** Exercise inputs follows **

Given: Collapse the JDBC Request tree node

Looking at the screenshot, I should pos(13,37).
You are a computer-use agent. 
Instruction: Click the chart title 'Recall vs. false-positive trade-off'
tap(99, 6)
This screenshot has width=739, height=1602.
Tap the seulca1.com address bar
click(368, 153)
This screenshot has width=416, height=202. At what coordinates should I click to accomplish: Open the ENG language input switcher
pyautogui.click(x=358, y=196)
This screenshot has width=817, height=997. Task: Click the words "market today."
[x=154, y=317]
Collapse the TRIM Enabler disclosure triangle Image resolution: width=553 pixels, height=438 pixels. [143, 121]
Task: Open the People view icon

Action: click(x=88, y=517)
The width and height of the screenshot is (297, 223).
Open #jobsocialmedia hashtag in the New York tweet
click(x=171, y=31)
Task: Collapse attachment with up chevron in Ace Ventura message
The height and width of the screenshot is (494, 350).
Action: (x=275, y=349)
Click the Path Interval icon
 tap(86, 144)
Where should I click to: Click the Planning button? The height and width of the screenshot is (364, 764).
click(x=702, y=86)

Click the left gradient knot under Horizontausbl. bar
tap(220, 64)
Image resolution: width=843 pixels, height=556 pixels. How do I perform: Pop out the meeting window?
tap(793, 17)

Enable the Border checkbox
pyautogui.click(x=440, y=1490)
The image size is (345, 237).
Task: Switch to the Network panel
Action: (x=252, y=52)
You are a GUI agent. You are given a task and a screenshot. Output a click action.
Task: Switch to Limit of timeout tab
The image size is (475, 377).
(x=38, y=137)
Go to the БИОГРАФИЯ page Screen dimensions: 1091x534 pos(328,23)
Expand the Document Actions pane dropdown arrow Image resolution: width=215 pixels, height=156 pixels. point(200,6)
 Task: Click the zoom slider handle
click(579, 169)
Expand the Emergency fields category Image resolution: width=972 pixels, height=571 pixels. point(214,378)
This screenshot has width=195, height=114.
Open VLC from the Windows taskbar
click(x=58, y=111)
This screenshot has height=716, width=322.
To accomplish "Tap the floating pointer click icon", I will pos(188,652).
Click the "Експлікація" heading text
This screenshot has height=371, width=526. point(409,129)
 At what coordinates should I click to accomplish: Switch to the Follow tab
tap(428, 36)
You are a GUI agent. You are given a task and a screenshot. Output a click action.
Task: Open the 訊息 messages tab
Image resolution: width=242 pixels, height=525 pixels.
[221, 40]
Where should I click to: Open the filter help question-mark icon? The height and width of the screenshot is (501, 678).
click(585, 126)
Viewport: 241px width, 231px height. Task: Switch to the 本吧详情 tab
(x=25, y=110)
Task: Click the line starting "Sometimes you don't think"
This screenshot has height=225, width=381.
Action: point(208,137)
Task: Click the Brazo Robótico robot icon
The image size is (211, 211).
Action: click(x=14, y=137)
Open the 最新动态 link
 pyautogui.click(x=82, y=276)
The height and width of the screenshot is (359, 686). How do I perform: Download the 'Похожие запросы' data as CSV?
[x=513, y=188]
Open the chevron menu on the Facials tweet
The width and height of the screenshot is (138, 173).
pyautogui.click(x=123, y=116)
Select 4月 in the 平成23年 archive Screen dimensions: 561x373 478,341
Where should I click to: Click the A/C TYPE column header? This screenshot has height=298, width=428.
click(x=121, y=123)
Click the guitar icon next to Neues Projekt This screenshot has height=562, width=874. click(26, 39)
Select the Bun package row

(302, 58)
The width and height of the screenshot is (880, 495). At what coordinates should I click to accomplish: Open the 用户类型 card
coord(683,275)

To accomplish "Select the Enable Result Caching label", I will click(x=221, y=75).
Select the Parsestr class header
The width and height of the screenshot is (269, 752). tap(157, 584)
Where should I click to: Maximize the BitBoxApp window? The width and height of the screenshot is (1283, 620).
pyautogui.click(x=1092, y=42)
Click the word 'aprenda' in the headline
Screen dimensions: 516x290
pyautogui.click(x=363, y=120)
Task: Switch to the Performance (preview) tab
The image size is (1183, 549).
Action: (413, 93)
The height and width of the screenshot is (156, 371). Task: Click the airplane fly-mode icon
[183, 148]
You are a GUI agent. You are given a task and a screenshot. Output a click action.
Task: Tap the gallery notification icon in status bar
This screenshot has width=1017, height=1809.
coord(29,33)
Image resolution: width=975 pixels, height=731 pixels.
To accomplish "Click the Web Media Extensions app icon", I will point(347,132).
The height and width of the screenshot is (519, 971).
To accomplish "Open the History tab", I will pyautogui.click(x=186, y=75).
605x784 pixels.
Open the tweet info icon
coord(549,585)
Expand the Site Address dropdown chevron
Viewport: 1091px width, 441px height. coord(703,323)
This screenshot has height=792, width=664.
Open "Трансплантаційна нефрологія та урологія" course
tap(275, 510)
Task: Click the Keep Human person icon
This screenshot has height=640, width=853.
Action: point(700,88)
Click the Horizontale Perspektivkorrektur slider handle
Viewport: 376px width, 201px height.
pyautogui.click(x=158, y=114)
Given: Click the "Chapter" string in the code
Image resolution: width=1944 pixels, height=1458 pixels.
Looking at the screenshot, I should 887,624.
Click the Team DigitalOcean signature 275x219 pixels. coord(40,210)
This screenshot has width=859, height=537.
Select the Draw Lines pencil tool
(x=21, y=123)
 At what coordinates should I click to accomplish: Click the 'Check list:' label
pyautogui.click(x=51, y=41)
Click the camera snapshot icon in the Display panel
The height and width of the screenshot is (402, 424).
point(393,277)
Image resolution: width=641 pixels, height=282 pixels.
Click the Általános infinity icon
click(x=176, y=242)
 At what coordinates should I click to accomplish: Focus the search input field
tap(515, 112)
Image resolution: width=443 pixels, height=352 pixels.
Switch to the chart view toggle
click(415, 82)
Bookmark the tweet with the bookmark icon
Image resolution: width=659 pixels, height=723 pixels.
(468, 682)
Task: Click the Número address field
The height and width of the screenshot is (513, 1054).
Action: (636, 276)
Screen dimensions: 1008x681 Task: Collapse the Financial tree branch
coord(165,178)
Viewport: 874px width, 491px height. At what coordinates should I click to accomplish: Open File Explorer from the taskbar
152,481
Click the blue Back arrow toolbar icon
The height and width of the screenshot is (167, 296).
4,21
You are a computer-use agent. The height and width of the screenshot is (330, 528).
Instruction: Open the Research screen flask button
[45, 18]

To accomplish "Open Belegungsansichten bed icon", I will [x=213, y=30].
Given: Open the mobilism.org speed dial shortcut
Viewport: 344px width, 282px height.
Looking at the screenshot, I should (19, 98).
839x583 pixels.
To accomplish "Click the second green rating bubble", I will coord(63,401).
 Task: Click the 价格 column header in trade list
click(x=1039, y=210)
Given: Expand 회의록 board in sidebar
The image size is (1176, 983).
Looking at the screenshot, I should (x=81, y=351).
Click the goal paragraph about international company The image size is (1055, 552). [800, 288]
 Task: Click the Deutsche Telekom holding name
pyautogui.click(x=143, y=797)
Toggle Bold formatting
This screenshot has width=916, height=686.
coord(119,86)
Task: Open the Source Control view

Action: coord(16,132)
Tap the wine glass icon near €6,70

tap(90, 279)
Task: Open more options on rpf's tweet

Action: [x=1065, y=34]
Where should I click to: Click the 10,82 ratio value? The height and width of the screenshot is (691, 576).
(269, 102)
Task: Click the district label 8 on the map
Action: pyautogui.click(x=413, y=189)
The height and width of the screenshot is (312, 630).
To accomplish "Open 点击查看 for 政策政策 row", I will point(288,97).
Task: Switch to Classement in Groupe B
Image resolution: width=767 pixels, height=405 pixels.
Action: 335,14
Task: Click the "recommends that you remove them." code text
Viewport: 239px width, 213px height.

** End of Exercise inputs **

**Task goal:** Using the material above, please reproduce each line exactly.

**Solution:**
Given: Collapse the JDBC Request tree node

Looking at the screenshot, I should pos(13,37).
You are a computer-use agent. 
Instruction: Click the chart title 'Recall vs. false-positive trade-off'
tap(99, 6)
This screenshot has width=739, height=1602.
Tap the seulca1.com address bar
click(368, 153)
This screenshot has width=416, height=202. At what coordinates should I click to accomplish: Open the ENG language input switcher
pyautogui.click(x=358, y=196)
This screenshot has width=817, height=997. Task: Click the words "market today."
[x=154, y=317]
Collapse the TRIM Enabler disclosure triangle Image resolution: width=553 pixels, height=438 pixels. [143, 121]
Task: Open the People view icon

Action: click(x=88, y=517)
The width and height of the screenshot is (297, 223).
Open #jobsocialmedia hashtag in the New York tweet
click(x=171, y=31)
Task: Collapse attachment with up chevron in Ace Ventura message
The height and width of the screenshot is (494, 350).
Action: (x=275, y=349)
Click the Path Interval icon
 tap(86, 144)
Where should I click to: Click the Planning button? The height and width of the screenshot is (364, 764).
click(x=702, y=86)

Click the left gradient knot under Horizontausbl. bar
tap(220, 64)
Image resolution: width=843 pixels, height=556 pixels. How do I perform: Pop out the meeting window?
tap(793, 17)

Enable the Border checkbox
pyautogui.click(x=440, y=1490)
The image size is (345, 237).
Task: Switch to the Network panel
Action: (x=252, y=52)
You are a GUI agent. You are given a task and a screenshot. Output a click action.
Task: Switch to Limit of timeout tab
The image size is (475, 377).
(x=38, y=137)
Go to the БИОГРАФИЯ page Screen dimensions: 1091x534 pos(328,23)
Expand the Document Actions pane dropdown arrow Image resolution: width=215 pixels, height=156 pixels. point(200,6)
 Task: Click the zoom slider handle
click(579, 169)
Expand the Emergency fields category Image resolution: width=972 pixels, height=571 pixels. point(214,378)
This screenshot has width=195, height=114.
Open VLC from the Windows taskbar
click(x=58, y=111)
This screenshot has height=716, width=322.
To accomplish "Tap the floating pointer click icon", I will pos(188,652).
Click the "Експлікація" heading text
This screenshot has height=371, width=526. point(409,129)
 At what coordinates should I click to accomplish: Switch to the Follow tab
tap(428, 36)
You are a GUI agent. You are given a task and a screenshot. Output a click action.
Task: Open the 訊息 messages tab
Image resolution: width=242 pixels, height=525 pixels.
[221, 40]
Where should I click to: Open the filter help question-mark icon? The height and width of the screenshot is (501, 678).
click(585, 126)
Viewport: 241px width, 231px height. Task: Switch to the 本吧详情 tab
(x=25, y=110)
Task: Click the line starting "Sometimes you don't think"
This screenshot has height=225, width=381.
Action: point(208,137)
Task: Click the Brazo Robótico robot icon
The image size is (211, 211).
Action: click(x=14, y=137)
Open the 最新动态 link
 pyautogui.click(x=82, y=276)
The height and width of the screenshot is (359, 686). How do I perform: Download the 'Похожие запросы' data as CSV?
[x=513, y=188]
Open the chevron menu on the Facials tweet
The width and height of the screenshot is (138, 173).
pyautogui.click(x=123, y=116)
Select 4月 in the 平成23年 archive Screen dimensions: 561x373 478,341
Where should I click to: Click the A/C TYPE column header? This screenshot has height=298, width=428.
click(x=121, y=123)
Click the guitar icon next to Neues Projekt This screenshot has height=562, width=874. click(26, 39)
Select the Bun package row

(302, 58)
The width and height of the screenshot is (880, 495). At what coordinates should I click to accomplish: Open the 用户类型 card
coord(683,275)

To accomplish "Select the Enable Result Caching label", I will click(x=221, y=75).
Select the Parsestr class header
The width and height of the screenshot is (269, 752). tap(157, 584)
Where should I click to: Maximize the BitBoxApp window? The width and height of the screenshot is (1283, 620).
pyautogui.click(x=1092, y=42)
Click the word 'aprenda' in the headline
Screen dimensions: 516x290
pyautogui.click(x=363, y=120)
Task: Switch to the Performance (preview) tab
The image size is (1183, 549).
Action: (413, 93)
The height and width of the screenshot is (156, 371). Task: Click the airplane fly-mode icon
[183, 148]
You are a GUI agent. You are given a task and a screenshot. Output a click action.
Task: Tap the gallery notification icon in status bar
This screenshot has width=1017, height=1809.
coord(29,33)
Image resolution: width=975 pixels, height=731 pixels.
To accomplish "Click the Web Media Extensions app icon", I will point(347,132).
The height and width of the screenshot is (519, 971).
To accomplish "Open the History tab", I will pyautogui.click(x=186, y=75).
605x784 pixels.
Open the tweet info icon
coord(549,585)
Expand the Site Address dropdown chevron
Viewport: 1091px width, 441px height. coord(703,323)
This screenshot has height=792, width=664.
Open "Трансплантаційна нефрологія та урологія" course
tap(275, 510)
Task: Click the Keep Human person icon
This screenshot has height=640, width=853.
Action: point(700,88)
Click the Horizontale Perspektivkorrektur slider handle
Viewport: 376px width, 201px height.
pyautogui.click(x=158, y=114)
Given: Click the "Chapter" string in the code
Image resolution: width=1944 pixels, height=1458 pixels.
Looking at the screenshot, I should 887,624.
Click the Team DigitalOcean signature 275x219 pixels. coord(40,210)
This screenshot has width=859, height=537.
Select the Draw Lines pencil tool
(x=21, y=123)
 At what coordinates should I click to accomplish: Click the 'Check list:' label
pyautogui.click(x=51, y=41)
Click the camera snapshot icon in the Display panel
The height and width of the screenshot is (402, 424).
point(393,277)
Image resolution: width=641 pixels, height=282 pixels.
Click the Általános infinity icon
click(x=176, y=242)
 At what coordinates should I click to accomplish: Focus the search input field
tap(515, 112)
Image resolution: width=443 pixels, height=352 pixels.
Switch to the chart view toggle
click(415, 82)
Bookmark the tweet with the bookmark icon
Image resolution: width=659 pixels, height=723 pixels.
(468, 682)
Task: Click the Número address field
The height and width of the screenshot is (513, 1054).
Action: (636, 276)
Screen dimensions: 1008x681 Task: Collapse the Financial tree branch
coord(165,178)
Viewport: 874px width, 491px height. At what coordinates should I click to accomplish: Open File Explorer from the taskbar
152,481
Click the blue Back arrow toolbar icon
The height and width of the screenshot is (167, 296).
4,21
You are a computer-use agent. The height and width of the screenshot is (330, 528).
Instruction: Open the Research screen flask button
[45, 18]

To accomplish "Open Belegungsansichten bed icon", I will [x=213, y=30].
Given: Open the mobilism.org speed dial shortcut
Viewport: 344px width, 282px height.
Looking at the screenshot, I should (19, 98).
839x583 pixels.
To accomplish "Click the second green rating bubble", I will coord(63,401).
 Task: Click the 价格 column header in trade list
click(x=1039, y=210)
Given: Expand 회의록 board in sidebar
The image size is (1176, 983).
Looking at the screenshot, I should (x=81, y=351).
Click the goal paragraph about international company The image size is (1055, 552). [800, 288]
 Task: Click the Deutsche Telekom holding name
pyautogui.click(x=143, y=797)
Toggle Bold formatting
This screenshot has width=916, height=686.
coord(119,86)
Task: Open the Source Control view

Action: coord(16,132)
Tap the wine glass icon near €6,70

tap(90, 279)
Task: Open more options on rpf's tweet

Action: [x=1065, y=34]
Where should I click to: Click the 10,82 ratio value? The height and width of the screenshot is (691, 576).
(269, 102)
Task: Click the district label 8 on the map
Action: pyautogui.click(x=413, y=189)
The height and width of the screenshot is (312, 630).
To accomplish "Open 点击查看 for 政策政策 row", I will point(288,97).
Task: Switch to Classement in Groupe B
Image resolution: width=767 pixels, height=405 pixels.
Action: 335,14
Task: Click the "recommends that you remove them." code text
Viewport: 239px width, 213px height.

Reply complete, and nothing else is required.